Comme mentionné, les restes de Petito ont été retrouvés dans le Wyoming après une recherche exhaustive impliquant des policiers, des bénévoles et d’autres agents de recherche et de sauvetage. Bien que l’affaire ait eu une fin tragique et malheureuse, la famille de Petito peut avoir un léger semblant de fermeture en sachant que leur fille a pu être ramenée à la maison et recevoir un enterrement approprié. Et pourtant, un article récent dans Le new yorker a révélé qu’au cours de la dernière décennie, 710 Afro-Américains et autres personnes appartenant à des minorités ethniques/raciales ont été portés disparus dans le Wyoming. Leurs allées et venues sont encore inconnues. L’attention médiatique généralisée accordée aux filles et aux femmes de race blanche à l’exclusion des autres a été décrite comme le « syndrome de la femme blanche disparue », un terme désormais utilisé par les spécialistes des sciences sociales et les commentateurs des médias.

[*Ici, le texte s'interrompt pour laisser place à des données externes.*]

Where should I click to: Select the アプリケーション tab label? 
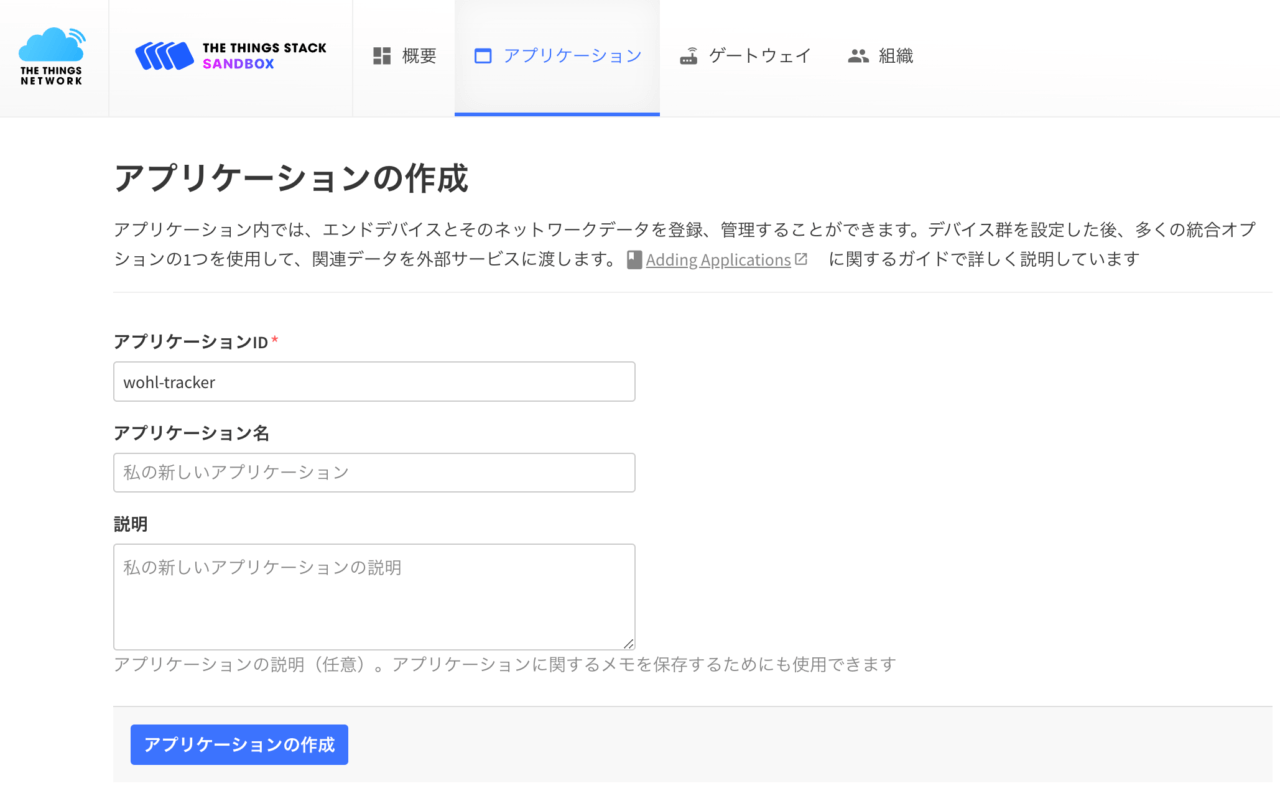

Selon Carol Liebler, professeure à l’Université de Syracuse, le « syndrome de la femme blanche manquante » remonte à plus de 15 ans. « C’est un terme que feu Gwen Ifill a en fait inventé, je crois en 2004. Ce qu’il dit, c’est que si une femme blanche est portée disparue, elle est beaucoup plus susceptible d’attirer l’attention des médias », a déclaré Liebler, qui a ajouté, « Et les femmes blanches qui disparaissent, qui reçoivent cette attention ont tendance à être jeunes, blanches, blondes, minces, correspondent en quelque sorte à un idéal de beauté dominant. »

  Joel Veld/Unsplash

Bicyclette

Source : Joel Veld/Unsplash

L’investigation empirique de cette théorie est assez limitée ; Cependant, une étude empirique de 2016 publiée dans le Journal of Criminal Law and Criminology a souligné qu’à tout moment, des dizaines de milliers d’Américains sont portés disparus par les forces de l’ordre, mais seule une fraction de ces cas de personnes disparues fait l’objet d’une couverture médiatique. L’étude a conclu qu’il existe des disparités évidentes de race et de sexe compatibles avec le syndrome de la femme blanche disparue, mais ces disparités se manifestent de deux manières distinctes : dans la couverture médiatique s’intensifient parmi les personnes disparues qui captivent l’actualité. Par exemple, les Afro-Américains sont confrontés à deux types de disparités : premièrement, ils sont moins susceptibles d’apparaître dans les nouvelles, et deuxièmement, lorsqu’ils apparaissent, ils reçoivent beaucoup moins de couverture que leurs homologues caucasiens.

  Kevar Wilby/Unsplash

femme marche

Source : Kevar Wilby/Unsplash

En tant que nation, nous sommes tous à blâmer, mais pour changer le récit, nous devons commencer par les médias. Il est indéniable que l’énorme attention médiatique accordée à l’affaire Petito est un exemple parfait du syndrome de la femme blanche disparue, et je crois fermement que la couverture a contribué à ce que les forces de l’ordre la trouvent relativement rapidement, surtout par rapport aux cas qui n’ont pas reçu l’attention des médias. ou que, lorsqu’ils l’ont fait, la couverture a été limitée à la plupart des médias locaux.

Pour changer le récit de ce préjugé culturel profondément enraciné, nous devons accroître la sensibilisation à ces disparités raciales et de genre, mener des recherches plus approfondies et avoir des dialogues significatifs entre les sociologues qui mènent ces études et les politiciens qui peuvent utiliser leur plateforme pour créer monnaie. Deuxièmement, nous devons tenir les médias pour responsables puisqu’ils sont en grande partie responsables de la détermination de la valeur médiatique d’un article. Nous, en tant que consommateurs d’actualités, pouvons également aider en partageant et en diffusant des histoires de personnes disparues ou de personnes historiquement sous-représentées dans les actualités.

Selon un article récent de Bloomberg Law, si les mesures des agences de presse révèlent un intérêt accru pour ces histoires, une couverture supplémentaire d’histoires similaires suivra. Enfin, les forces de l’ordre peuvent demander de l’aide pour couvrir les histoires de personnes disparues impliquant des personnes de couleur.

L’affaire Petito est clairement tragique et mérite la couverture médiatique qu’elle a reçue, mais ne laissons pas tomber la famille et les amis des autres personnes disparues dont les cas n’ont pas reçu le même niveau de couverture.